The Cambridge History of English and American Literature in 18 Volumes (1907–21).
VOLUME XVIII. Later National Literature, Part III.
§ 47. Leon Kobrin
Of much bigger calibre is Leon Kobrin (born in Russia in 1872). His literary début was in Russian, and when he came to New York in 1892 he was surprised to hear that there was such a thing as literature in Yiddish or “jargon,” as the vernacular was contemptuously called in Russia. Nevertheless he joined hands with the inspired band of intellectuals and propagandists led by Abraham Cahan, Philip Krantz, and Benjamin Feigenbaum, and began contributing to the socialist publications in the vernacular, shelving his squeamishness and wielding his pen from right to left as best he could. In 1894 he published his first story, A Moerder aus Liebe. It attracted universal attention, and Kobrin became a Yiddish writer.
Kobrin is a realist but he is more than that. He knows the value of artistic selection and arrangement, and is something of a virtuoso of the short story. His subjects are not all of American life. He still dwells caressingly on places and characters of the old home.
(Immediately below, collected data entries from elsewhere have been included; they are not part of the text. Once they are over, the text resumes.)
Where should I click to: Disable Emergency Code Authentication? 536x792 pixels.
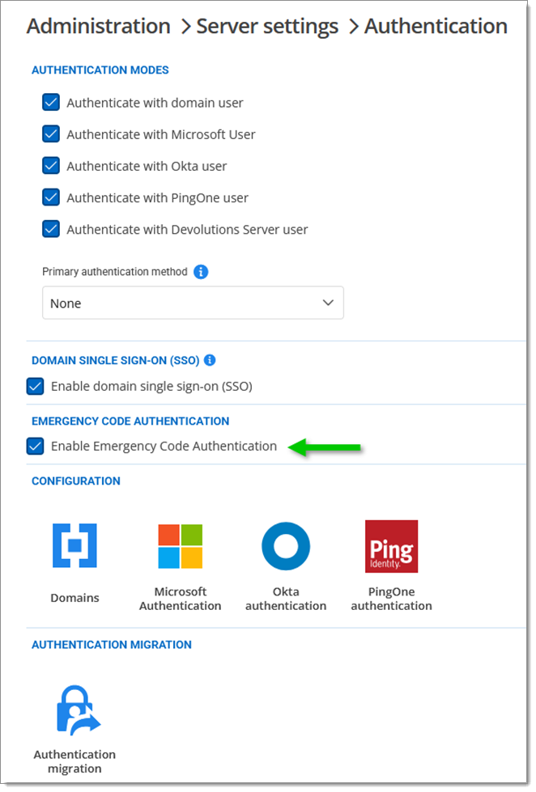pyautogui.click(x=35, y=446)
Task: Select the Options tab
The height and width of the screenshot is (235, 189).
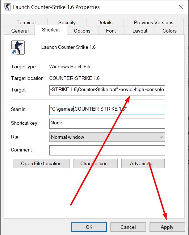Action: [x=82, y=31]
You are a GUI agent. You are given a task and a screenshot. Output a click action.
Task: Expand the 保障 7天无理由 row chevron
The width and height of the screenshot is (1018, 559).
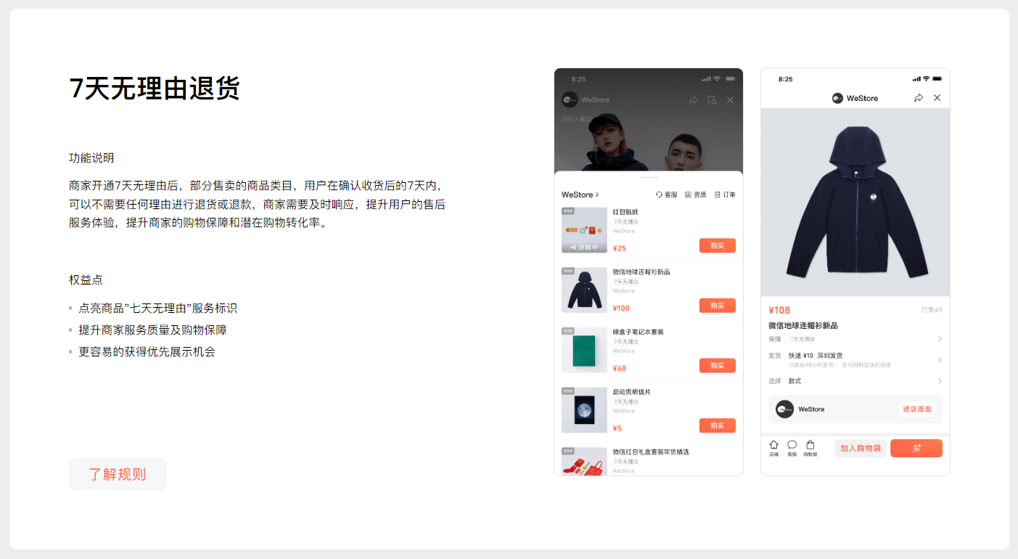940,339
In his Litwisch Staedtel, written in 1914 and “dedicated to my old father and mother,” the obscure town in the Lithuanian Ghetto is treated with a love and a reminiscential tenderness worthy of a better place. In his stories of Jewish life in America he gives us vivid pictures of the life of the poor, though he does not emphasize the sombre colours. The dramatic quality of his talent is manifest in many of his tales, of which some were adapted by the author for the stage. The conflict between the older generation of immigrants and their offspring, who are as a rule out of sympathy with the uncouth “old folks,” is a favourite theme with Kobrin, and he portrays masterfully the mute tragedies of the uprooted refugees who find in America a measure of material comfort but who are agonized by new customs deeply offensive to their traditions. Of these stories the Versterter Sabath and Thier Numer 1 of the series A Tenement House are among the best.
During the fifteen years of his literary career Kobrin wrote a great deal of fiction, and with the death of Jacob Gordin became one of the principal American-Yiddish playwrights. He also enriched Yiddish fiction by creditable translations from Maupassant, Zola, Gorki, Tolstoy, Dostoevski, Chekhov, and others.